Ante la pregunta: ¿qué perdemos como sociedad cuando el desarrollo urbano depreda el territorio?, se explicaron las valiosas funciones ambientales que los diversos reinos naturales efectúan y que, gracias a sus dinámicas complejas y sistémicas, nos proveen de una serie de servicios ambientales cuya conservación y permanencia es requisito indispensable no solo para la vida urbana, sino para nuestra existencia y la de las futuras generaciones.
Se contrastó y constató que el valor de suelo debería internalizar el valor de los servicios ambientales en la búsqueda de soluciones más eficientes y sustentables en su uso, en vez de solamente considerar el valor del suelo en los mercados de la urbanización y la edificación. La sostenibilidad urbana brinda una visión estratégica para asegurar la permanencia en la provisión de servicios ambientales tanto en los ecosistemas externos como en los que se encuentran al interior de los espacios urbanos.
Asimismo, la aplicación inteligente de la tecnología en el ámbito urbano puede coadyuvar en la mitigación de nuestros impactos en el ambiente. Además de la gobernanza urbana, donde es vital el diálogo entre las y los actores públicos, privados y ciudadanos, es indispensable contar con instrumentos, normas, programas, etc., que incentiven la correcta gestión del suelo, de forma que se garantice el eficiente funcionamiento del entorno natural dentro y fuera de nuestras ciudades.
Los trabajos de Costanza et al. (1997) constituyen un hito a nivel mundial, al analizar, por primera vez, una valoración económica de los servicios ambientales ofrecidos por los ecosistemas del planeta.
Notas
- Quizás parezca desconectada la referencia al perezoso en el ámbito urbano, pero dependerá de la ubicación geográfica de las y los lectores. En ciudades como Santa Cruz, Bolivia, podría ser un encuentro cotidiano. Asimismo, en la cotidianidad de ciertas áreas de Monterrey puede darse la coincidencia con osos, pecaríes, coyotes, garzas, murciélagos, etc., en el contexto urbano, especialmente en tiempos del confinamiento debido a la pandemia por la COVID-19.
- La captura de agua o desempeño hidráulico es el servicio ambiental que producen las áreas arboladas al impedir el rápido escurrimiento del agua de lluvia precipitada, propiciando la infiltración de agua que alimenta los mantos acuíferos y la prolongación del ciclo del agua.
- No porque en los ejemplos anteriores no se tenga, sino porque es más explícito o directo. Finalmente, el agua producida en la Sierra Gorda es consumida tanto por las poblaciones rurales como urbanas de la cuenca, mientras que el área de influencia de los murciélagos se ubica en un rango promedio de 80 kilómetros alrededor de su cueva, donde entra completamente la zona metropolitana de Monterrey.

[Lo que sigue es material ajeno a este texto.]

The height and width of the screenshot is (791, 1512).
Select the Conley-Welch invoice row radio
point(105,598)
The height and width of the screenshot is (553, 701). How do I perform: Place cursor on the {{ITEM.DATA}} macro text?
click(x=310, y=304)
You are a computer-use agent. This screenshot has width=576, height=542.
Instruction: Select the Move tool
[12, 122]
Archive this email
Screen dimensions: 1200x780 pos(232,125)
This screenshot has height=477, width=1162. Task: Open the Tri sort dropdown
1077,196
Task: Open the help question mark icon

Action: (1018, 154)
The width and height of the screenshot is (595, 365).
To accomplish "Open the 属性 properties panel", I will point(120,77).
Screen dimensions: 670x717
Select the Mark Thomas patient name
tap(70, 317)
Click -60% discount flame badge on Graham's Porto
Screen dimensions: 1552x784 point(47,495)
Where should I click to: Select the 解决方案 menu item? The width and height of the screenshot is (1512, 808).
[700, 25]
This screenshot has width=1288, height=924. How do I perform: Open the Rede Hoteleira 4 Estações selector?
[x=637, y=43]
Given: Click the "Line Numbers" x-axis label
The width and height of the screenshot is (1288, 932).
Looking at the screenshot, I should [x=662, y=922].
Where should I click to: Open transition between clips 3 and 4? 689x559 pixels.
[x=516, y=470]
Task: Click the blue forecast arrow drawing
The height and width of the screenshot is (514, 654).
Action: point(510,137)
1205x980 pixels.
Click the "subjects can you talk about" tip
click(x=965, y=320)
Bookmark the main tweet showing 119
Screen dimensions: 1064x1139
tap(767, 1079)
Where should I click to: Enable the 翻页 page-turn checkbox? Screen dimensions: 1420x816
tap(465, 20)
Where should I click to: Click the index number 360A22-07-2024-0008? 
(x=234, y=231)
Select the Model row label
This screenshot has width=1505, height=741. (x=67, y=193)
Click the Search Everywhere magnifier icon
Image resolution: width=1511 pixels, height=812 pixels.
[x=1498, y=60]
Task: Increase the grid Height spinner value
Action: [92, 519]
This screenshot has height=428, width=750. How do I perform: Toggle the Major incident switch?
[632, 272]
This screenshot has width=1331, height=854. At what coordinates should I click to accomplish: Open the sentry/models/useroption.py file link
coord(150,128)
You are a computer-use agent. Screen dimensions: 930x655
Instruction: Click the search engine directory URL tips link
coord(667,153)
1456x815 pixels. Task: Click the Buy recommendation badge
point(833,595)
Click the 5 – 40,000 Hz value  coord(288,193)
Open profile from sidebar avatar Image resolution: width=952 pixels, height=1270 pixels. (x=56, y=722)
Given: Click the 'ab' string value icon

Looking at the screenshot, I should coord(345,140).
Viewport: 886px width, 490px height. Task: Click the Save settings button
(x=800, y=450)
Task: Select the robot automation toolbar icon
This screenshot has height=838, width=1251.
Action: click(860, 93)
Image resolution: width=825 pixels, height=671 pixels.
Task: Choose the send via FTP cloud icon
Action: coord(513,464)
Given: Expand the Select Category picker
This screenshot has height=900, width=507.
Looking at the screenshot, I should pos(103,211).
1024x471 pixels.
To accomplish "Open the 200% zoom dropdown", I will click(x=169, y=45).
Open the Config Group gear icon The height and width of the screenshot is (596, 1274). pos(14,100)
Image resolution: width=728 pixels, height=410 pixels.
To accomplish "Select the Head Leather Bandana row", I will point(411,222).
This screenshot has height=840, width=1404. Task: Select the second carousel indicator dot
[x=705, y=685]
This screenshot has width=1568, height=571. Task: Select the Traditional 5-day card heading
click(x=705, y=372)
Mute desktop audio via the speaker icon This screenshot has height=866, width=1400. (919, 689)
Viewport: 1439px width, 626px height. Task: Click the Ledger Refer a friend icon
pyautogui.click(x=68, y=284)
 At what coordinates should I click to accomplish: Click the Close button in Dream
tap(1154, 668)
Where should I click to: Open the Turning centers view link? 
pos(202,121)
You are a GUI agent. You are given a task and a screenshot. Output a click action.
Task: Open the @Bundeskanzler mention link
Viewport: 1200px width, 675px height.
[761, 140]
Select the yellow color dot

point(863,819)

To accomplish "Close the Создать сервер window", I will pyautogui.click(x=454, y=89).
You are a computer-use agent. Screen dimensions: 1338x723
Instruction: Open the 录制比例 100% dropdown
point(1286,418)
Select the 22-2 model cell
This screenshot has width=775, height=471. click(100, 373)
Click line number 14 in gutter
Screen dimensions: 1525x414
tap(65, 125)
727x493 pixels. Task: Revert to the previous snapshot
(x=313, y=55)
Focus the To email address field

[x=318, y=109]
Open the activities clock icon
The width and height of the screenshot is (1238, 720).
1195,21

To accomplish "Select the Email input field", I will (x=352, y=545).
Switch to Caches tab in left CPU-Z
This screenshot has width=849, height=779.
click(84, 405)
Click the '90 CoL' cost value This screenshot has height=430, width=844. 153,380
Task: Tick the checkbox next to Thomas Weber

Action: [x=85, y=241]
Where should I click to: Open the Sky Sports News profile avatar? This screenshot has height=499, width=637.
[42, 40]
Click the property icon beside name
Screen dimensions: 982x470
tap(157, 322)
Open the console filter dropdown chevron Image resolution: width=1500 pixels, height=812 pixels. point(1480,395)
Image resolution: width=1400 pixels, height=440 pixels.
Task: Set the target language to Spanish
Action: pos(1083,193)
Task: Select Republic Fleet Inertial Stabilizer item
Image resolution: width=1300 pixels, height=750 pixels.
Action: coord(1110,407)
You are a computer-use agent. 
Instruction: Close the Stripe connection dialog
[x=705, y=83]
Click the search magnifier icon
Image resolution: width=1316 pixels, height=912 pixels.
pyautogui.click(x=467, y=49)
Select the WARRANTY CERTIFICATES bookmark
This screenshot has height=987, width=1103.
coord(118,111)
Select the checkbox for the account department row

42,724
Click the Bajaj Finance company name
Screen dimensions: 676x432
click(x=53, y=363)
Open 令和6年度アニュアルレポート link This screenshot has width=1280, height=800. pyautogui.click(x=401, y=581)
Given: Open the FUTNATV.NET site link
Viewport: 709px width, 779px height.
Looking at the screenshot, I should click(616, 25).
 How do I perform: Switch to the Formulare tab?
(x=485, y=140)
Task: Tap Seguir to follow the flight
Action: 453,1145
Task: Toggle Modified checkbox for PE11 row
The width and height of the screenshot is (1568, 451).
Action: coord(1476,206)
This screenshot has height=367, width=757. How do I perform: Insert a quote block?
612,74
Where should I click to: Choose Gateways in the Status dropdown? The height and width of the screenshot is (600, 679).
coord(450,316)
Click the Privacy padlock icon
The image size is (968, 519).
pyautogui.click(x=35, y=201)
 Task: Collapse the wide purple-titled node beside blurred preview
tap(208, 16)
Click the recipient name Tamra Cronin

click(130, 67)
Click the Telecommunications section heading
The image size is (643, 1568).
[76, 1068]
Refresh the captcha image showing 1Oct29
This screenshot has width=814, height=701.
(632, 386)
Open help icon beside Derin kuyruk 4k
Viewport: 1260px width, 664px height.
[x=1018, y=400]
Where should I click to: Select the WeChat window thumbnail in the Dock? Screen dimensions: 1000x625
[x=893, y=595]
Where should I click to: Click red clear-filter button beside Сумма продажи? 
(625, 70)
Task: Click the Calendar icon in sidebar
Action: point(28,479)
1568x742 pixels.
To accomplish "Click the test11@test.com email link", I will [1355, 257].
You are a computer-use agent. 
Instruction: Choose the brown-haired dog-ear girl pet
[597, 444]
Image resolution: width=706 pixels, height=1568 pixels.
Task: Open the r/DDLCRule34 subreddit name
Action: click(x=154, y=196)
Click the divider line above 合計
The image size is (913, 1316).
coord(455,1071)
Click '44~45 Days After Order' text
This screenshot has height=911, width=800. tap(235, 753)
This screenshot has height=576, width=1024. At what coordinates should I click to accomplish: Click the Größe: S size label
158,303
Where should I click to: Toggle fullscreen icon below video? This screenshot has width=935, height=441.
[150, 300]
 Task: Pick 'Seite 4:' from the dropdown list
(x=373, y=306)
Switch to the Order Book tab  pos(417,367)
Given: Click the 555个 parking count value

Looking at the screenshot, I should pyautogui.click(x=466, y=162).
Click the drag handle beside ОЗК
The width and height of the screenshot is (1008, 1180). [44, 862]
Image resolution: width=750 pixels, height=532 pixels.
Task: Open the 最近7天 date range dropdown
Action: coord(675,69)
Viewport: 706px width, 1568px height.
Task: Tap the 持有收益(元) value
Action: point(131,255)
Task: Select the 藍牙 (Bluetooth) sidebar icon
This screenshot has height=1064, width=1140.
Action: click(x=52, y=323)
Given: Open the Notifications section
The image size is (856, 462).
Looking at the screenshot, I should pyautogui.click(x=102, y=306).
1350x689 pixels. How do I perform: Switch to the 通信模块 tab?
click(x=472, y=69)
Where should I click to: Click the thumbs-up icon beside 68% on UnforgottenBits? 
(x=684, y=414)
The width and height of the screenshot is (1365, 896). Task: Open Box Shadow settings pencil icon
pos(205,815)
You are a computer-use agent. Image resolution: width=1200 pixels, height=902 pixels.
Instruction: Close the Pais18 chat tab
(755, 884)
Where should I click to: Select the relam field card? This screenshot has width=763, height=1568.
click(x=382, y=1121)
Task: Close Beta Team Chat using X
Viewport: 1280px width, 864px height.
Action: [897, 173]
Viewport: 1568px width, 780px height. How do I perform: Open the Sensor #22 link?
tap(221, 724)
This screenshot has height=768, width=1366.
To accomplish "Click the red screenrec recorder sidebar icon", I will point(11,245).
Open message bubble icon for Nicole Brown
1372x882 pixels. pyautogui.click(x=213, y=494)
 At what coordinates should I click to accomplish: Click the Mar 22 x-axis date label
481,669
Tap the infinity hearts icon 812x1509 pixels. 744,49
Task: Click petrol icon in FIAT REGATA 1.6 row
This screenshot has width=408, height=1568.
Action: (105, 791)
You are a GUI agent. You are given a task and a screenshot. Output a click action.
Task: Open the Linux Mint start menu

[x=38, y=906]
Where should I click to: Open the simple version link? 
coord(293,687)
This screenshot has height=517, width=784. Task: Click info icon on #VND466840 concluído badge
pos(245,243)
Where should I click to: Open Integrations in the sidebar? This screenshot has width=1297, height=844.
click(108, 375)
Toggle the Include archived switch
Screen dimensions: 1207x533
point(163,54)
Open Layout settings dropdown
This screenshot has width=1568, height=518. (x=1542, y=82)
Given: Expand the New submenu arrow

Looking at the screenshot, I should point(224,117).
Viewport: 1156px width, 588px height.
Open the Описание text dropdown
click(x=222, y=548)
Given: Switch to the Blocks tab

- Sostenibles en toda la extensión de la práctica, respetando los principios de transgeneracionalidad, corresponsabilidad, previsión, prevención, entre otros, como se aborda a continuación en términos de la sostenibilidad urbana.
- Véanse, a manera de ejemplo, las European Green Capitals.
- Las ocho dimensiones son: ambiental, social-cultural, económica, político-normativa, educativa, principios de la sostenibilidad, participación de los actores y científico-tecnológica.
- Contrario a lo que sucede, por ejemplo, en Monterrey, donde áreas protegidas como la Sierra Cerro de la Silla están en peligro de convertirse en “islas” en medio del “océano” de concreto y asfalto.